• [Your goal]: Return every line of the items below that contains the string "Task", copying each such line in full.

Target position records:
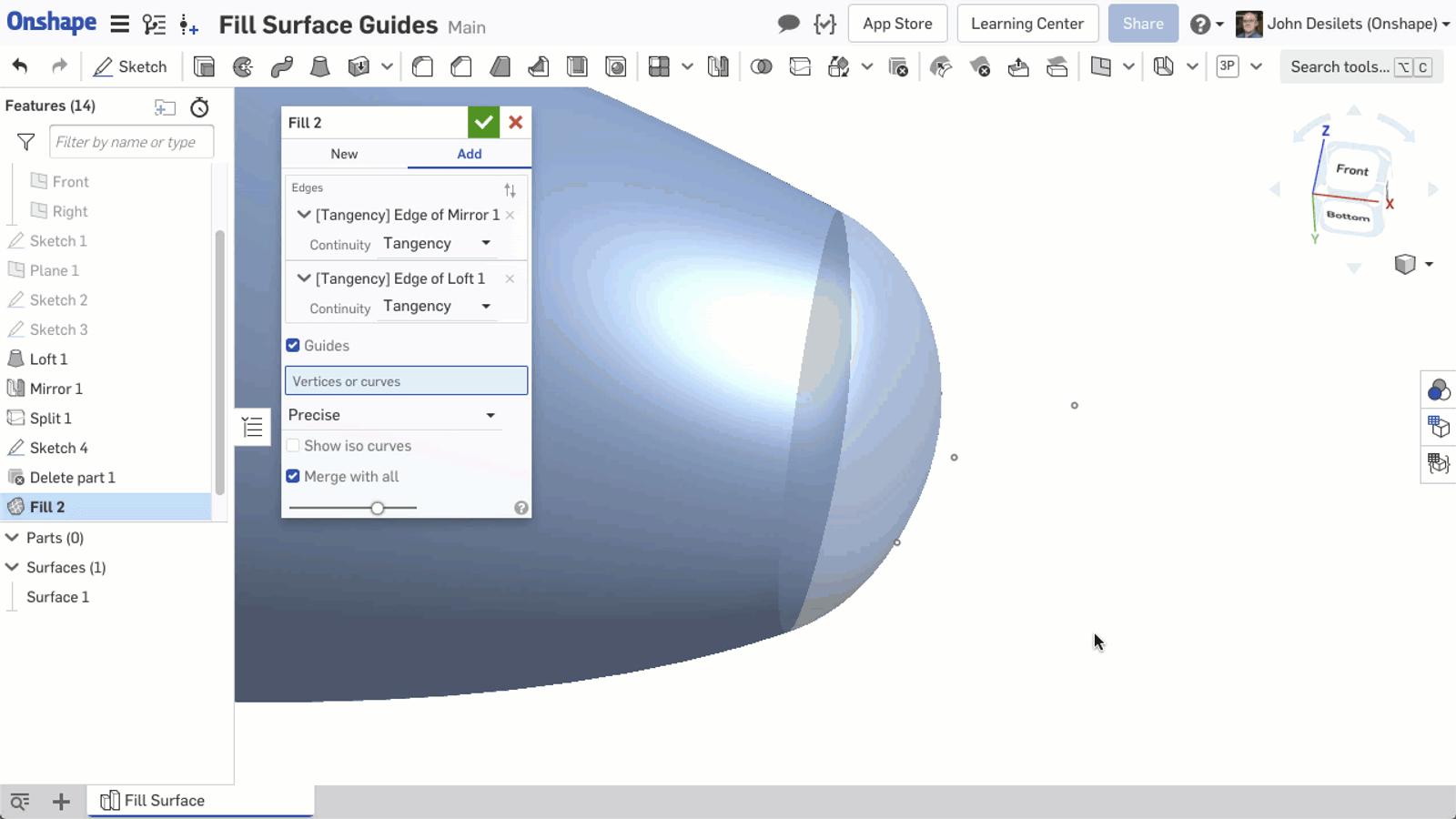Cancel the Fill 2 dialog with red X
The height and width of the screenshot is (819, 1456).
click(516, 122)
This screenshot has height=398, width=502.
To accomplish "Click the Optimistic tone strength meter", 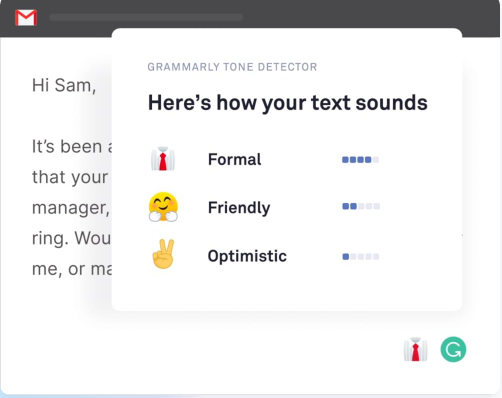I will (361, 257).
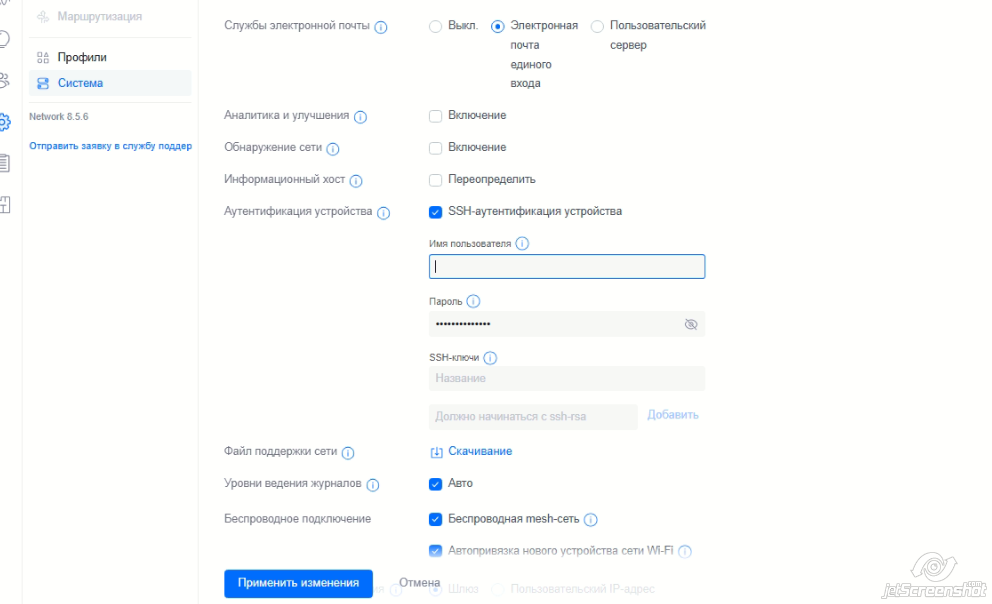Image resolution: width=992 pixels, height=604 pixels.
Task: Enable Аналитика и улучшения checkbox
Action: tap(435, 116)
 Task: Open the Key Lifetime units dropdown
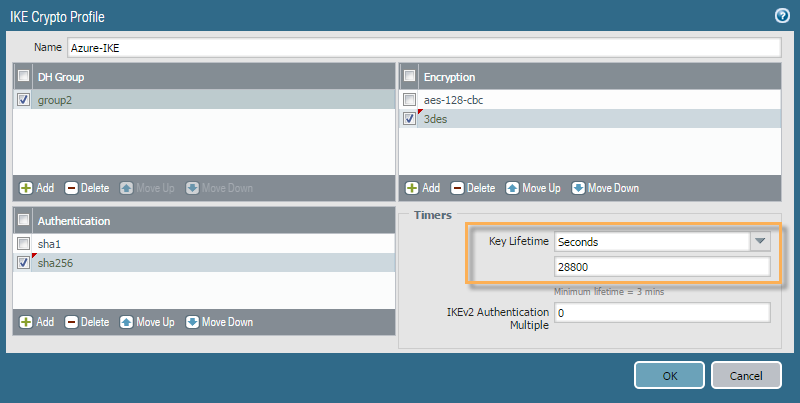click(760, 241)
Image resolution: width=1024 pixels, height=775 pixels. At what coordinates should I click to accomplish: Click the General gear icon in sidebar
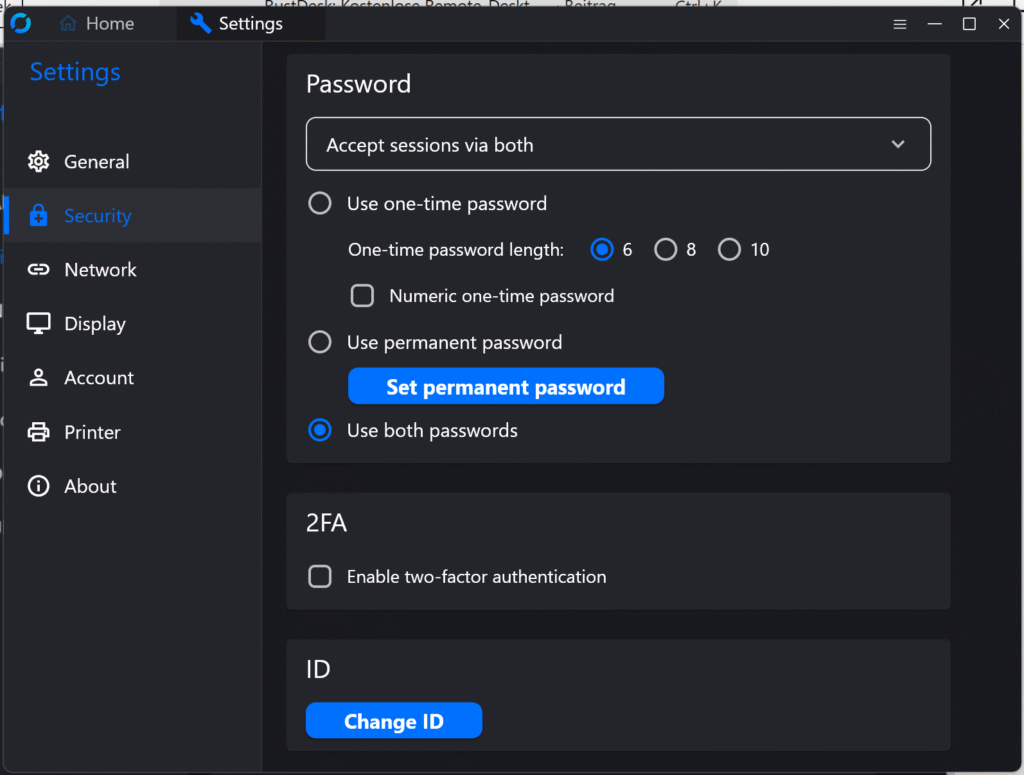click(x=39, y=162)
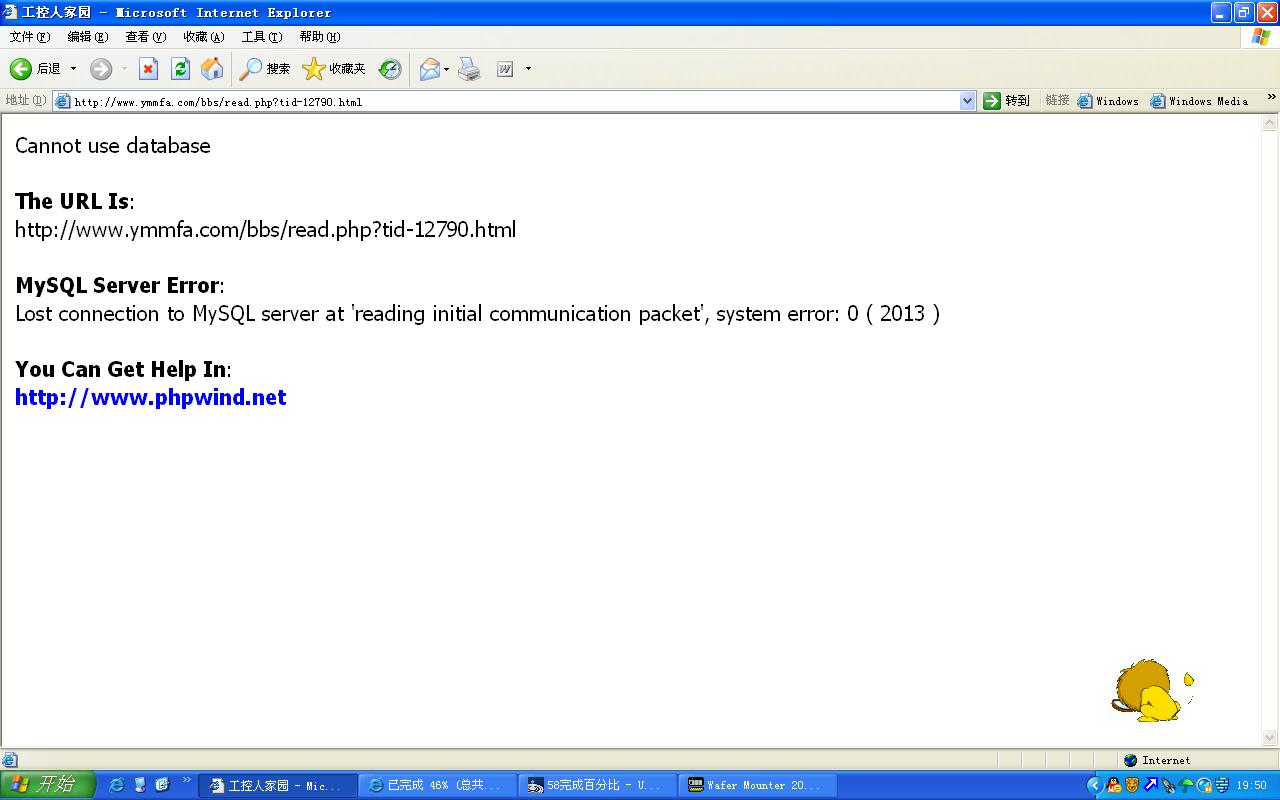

• [The answer]:
Task: Enable Аналитика и улучшения checkbox
 Task: Open the Key Lifetime units dropdown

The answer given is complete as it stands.